本文抜粋 ::
###

記事内に商品プロモーションを含む場合があります

はじめに

先日、以前から訪れたかった出雲大社に、参拝することができました。
そして、御祭神である大国主が出雲から逃れて、
スサノオに認められて名前を授けてもらうまでの古事記を、

ヤサイ
ヤサイ
私の参拝と絡めて記事にしました
出雲大社から、大国主の国作り伝説を体感する(前編)このブログは、兵庫県の神社を紹介するブログですが、 そのために、どうしても という思いを秘めておりました。 先日は...
ヤサイ
ヤサイ
前編です、ぜひ見てね

簡単にまとめるつもりでしたが、古事記と絡めてしまったため、
1記事で終えることができませんでした。

ヤサイ
ヤサイ
今度こそ短く書くぞ!

と固く決意しておりますが、
実際どうなるか?
ぜひ最後まで見てね。


大国主帰還

黄泉の国から脱出の際、スサノオから、

スサノオ
スサノオ
娘の須勢理毘売(スセリヒメ)を正妻にして、国を治めろ、お前が王になれ!

こう言われた大国主は、出雲の国に帰ってきます。

ヤサイ
ヤサイ
彼はなぜ、出雲の国を出たのでしょうか?

それは、兄である八十神達を出し抜いて、ヤガミヒメと結婚したため、
その恨みを買い、何度も殺され、滅ぼされそうになったためでした。
しかし、大国主はもうあの頃の流されやすい、人の良いだけの青年ではありません。
スサノオからの多くの試練を乗り越え、宝の武器を盗み、出雲の統治を認めれれるほどの人物に成長していました。

八十神
八十神
よく戻ってきたな、大国主。いい度胸だぜ

八十神と対峙した大国主は違和感を抱きます。

###

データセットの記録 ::
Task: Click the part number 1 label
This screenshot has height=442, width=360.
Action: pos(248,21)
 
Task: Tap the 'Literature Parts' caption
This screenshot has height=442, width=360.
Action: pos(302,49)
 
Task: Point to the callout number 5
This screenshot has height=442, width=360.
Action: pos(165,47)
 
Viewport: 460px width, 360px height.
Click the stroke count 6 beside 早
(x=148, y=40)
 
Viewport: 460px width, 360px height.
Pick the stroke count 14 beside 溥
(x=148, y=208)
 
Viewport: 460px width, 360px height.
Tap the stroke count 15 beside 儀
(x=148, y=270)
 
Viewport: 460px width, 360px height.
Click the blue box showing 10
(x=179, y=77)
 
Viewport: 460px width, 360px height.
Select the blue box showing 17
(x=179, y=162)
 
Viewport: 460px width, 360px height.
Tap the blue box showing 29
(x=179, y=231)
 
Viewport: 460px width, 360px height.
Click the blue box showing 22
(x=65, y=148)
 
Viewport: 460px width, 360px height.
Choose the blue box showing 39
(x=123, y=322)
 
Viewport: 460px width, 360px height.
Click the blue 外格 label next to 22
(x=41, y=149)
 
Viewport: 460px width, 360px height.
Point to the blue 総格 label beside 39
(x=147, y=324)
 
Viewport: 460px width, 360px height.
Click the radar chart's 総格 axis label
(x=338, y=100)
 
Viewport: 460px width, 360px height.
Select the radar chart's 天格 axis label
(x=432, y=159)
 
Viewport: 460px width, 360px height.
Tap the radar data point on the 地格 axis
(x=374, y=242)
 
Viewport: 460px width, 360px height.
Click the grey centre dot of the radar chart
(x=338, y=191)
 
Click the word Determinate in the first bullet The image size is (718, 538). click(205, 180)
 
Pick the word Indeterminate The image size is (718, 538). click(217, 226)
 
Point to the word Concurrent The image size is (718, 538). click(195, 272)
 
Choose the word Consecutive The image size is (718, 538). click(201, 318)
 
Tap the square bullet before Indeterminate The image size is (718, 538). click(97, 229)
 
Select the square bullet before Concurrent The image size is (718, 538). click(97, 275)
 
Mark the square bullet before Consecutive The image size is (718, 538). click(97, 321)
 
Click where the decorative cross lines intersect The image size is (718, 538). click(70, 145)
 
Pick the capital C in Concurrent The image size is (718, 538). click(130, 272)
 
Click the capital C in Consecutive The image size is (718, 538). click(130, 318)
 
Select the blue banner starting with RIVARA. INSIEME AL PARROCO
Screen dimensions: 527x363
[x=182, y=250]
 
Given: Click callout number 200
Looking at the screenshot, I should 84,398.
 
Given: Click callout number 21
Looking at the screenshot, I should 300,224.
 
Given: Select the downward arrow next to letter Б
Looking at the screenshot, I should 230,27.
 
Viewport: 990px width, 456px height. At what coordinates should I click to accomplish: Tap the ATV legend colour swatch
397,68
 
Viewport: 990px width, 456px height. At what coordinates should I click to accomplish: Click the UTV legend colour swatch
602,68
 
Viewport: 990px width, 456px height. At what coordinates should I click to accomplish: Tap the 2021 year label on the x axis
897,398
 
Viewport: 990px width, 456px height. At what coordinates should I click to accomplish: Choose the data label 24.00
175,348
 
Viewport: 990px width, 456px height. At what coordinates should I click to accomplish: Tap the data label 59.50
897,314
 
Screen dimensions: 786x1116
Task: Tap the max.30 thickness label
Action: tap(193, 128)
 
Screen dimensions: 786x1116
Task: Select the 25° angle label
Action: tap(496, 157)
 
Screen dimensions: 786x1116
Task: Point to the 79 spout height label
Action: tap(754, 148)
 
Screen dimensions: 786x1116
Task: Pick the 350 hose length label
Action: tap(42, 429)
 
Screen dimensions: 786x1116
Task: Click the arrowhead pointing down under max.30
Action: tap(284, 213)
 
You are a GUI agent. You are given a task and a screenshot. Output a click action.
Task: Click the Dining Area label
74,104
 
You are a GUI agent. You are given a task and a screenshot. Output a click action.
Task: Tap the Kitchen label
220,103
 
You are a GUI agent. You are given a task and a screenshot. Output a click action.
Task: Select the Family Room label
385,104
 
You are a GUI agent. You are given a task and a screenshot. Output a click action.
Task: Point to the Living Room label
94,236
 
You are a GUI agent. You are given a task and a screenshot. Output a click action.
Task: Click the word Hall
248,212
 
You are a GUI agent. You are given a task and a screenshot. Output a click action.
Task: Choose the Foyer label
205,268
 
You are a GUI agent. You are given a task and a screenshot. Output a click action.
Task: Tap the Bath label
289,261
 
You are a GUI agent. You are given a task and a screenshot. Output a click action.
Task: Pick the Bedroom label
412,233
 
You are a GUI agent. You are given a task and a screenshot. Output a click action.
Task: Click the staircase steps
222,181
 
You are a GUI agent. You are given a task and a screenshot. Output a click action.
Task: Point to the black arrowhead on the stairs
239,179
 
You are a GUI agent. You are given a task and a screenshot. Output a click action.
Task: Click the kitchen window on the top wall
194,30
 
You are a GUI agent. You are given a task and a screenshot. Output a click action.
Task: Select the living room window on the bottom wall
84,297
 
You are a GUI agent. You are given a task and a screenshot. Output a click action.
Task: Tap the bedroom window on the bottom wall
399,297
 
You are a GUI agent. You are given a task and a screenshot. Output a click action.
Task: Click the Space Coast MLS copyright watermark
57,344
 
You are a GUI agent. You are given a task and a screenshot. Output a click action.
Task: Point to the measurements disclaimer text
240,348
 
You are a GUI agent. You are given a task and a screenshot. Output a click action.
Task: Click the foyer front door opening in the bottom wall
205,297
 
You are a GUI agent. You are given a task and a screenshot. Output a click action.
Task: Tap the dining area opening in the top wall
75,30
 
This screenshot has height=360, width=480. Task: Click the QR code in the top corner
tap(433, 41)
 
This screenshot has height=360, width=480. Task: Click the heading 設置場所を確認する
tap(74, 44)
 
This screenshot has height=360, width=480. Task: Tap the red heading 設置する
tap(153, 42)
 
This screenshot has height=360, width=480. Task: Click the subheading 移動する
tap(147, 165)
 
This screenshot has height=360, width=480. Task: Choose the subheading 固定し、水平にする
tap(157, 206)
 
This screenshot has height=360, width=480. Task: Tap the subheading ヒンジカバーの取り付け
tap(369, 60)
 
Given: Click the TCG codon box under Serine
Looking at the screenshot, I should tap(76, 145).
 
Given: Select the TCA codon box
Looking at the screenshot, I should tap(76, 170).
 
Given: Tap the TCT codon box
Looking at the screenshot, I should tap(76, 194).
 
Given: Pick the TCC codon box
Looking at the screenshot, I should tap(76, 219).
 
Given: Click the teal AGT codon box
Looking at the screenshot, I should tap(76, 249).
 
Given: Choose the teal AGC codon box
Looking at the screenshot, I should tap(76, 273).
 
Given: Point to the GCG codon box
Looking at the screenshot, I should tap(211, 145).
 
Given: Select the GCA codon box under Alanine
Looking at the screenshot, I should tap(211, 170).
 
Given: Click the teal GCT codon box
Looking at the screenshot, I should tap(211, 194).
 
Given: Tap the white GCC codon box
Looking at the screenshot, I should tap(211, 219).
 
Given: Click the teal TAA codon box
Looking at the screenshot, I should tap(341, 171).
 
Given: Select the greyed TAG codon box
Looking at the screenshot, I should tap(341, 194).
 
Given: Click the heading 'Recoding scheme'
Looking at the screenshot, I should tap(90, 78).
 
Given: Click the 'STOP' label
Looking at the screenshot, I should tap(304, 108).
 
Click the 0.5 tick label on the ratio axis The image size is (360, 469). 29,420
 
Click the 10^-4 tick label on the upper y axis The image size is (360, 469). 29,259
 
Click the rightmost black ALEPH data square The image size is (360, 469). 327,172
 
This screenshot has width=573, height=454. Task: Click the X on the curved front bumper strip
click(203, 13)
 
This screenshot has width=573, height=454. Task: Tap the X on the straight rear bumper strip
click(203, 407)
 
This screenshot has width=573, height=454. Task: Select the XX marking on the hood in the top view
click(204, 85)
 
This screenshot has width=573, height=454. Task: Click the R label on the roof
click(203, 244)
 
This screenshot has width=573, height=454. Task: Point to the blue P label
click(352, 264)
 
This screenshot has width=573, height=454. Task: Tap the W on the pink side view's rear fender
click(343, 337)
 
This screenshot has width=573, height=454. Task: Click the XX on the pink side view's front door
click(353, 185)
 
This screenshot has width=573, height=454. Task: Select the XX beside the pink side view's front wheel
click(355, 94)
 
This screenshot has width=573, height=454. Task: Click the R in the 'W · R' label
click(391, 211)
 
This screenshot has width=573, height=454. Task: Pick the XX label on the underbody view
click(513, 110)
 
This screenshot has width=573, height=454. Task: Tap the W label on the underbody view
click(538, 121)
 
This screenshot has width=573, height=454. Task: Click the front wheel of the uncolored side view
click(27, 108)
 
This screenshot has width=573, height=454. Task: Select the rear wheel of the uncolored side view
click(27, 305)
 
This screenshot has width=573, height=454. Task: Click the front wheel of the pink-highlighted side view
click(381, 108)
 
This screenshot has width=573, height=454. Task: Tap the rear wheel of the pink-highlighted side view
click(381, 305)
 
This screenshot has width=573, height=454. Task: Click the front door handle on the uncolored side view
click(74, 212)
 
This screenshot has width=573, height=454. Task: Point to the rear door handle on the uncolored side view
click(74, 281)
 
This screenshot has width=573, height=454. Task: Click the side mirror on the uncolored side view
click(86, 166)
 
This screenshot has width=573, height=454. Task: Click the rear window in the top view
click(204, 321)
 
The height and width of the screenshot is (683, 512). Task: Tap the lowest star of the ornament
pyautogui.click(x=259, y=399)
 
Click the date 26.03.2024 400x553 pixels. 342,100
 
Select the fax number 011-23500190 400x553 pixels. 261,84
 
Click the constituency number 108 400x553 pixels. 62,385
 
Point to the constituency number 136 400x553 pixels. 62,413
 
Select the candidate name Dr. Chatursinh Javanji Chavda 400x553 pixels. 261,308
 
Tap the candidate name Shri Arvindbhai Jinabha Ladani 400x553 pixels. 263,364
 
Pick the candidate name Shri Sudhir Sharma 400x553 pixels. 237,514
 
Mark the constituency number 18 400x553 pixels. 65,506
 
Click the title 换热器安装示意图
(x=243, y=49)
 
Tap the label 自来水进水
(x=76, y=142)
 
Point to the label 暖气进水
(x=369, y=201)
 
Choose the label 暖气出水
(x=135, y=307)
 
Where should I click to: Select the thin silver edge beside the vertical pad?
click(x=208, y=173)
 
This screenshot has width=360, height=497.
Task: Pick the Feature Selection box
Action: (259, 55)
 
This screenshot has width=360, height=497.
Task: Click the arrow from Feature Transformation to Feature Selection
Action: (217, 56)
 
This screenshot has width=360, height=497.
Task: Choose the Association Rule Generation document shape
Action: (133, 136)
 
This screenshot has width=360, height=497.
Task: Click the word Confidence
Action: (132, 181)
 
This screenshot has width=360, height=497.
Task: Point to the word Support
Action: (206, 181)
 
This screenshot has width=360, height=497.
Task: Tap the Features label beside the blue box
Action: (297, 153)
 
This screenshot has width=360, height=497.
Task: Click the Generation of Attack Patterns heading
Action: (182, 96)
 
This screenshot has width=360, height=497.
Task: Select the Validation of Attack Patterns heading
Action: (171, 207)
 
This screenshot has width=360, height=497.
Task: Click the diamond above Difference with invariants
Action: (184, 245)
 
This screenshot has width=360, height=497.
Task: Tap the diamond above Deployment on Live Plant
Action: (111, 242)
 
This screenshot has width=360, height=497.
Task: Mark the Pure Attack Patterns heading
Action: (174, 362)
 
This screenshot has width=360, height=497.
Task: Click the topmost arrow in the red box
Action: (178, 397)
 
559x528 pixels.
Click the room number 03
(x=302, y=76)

###

記述問題 1 ::
出雲大社と大国主についての文章に照らして、次の(a)〜(c)が本文と合うかを「はい」か「いいえ」で答え、判断の決め手となる本文の語句をそのまま引用しなさい。
(a) スサノオは大国主に、スセリヒメを正妻にして国を治めるよう言った。
(b) 筆者は参拝と古事記の話を一つの記事で書き終えた。
(c) 大国主が出雲の国を出たのは、恨みを買って何度も殺され、滅ぼされそうになったためである。
記述問題 2 :: 一覧の中で「This screenshot has width=573, height=454. Task: Tap the rear」を含む行から書き写し始め、「click(74, 212)」を含む行で終えなさい。両端の行も含めること。

完全解答 1 ::
(a) はい。「娘の須勢理毘売(スセリヒメ)を正妻にして、国を治めろ、お前が王になれ!」
(b) いいえ。「1記事で終えることができませんでした。」
(c) はい。「その恨みを買い、何度も殺され、滅ぼされそうになったためでした。」

完全解答 2 ::
This screenshot has width=573, height=454. Task: Tap the rear wheel of the pink-highlighted side view
click(381, 305)
 
This screenshot has width=573, height=454. Task: Click the front door handle on the uncolored side view
click(74, 212)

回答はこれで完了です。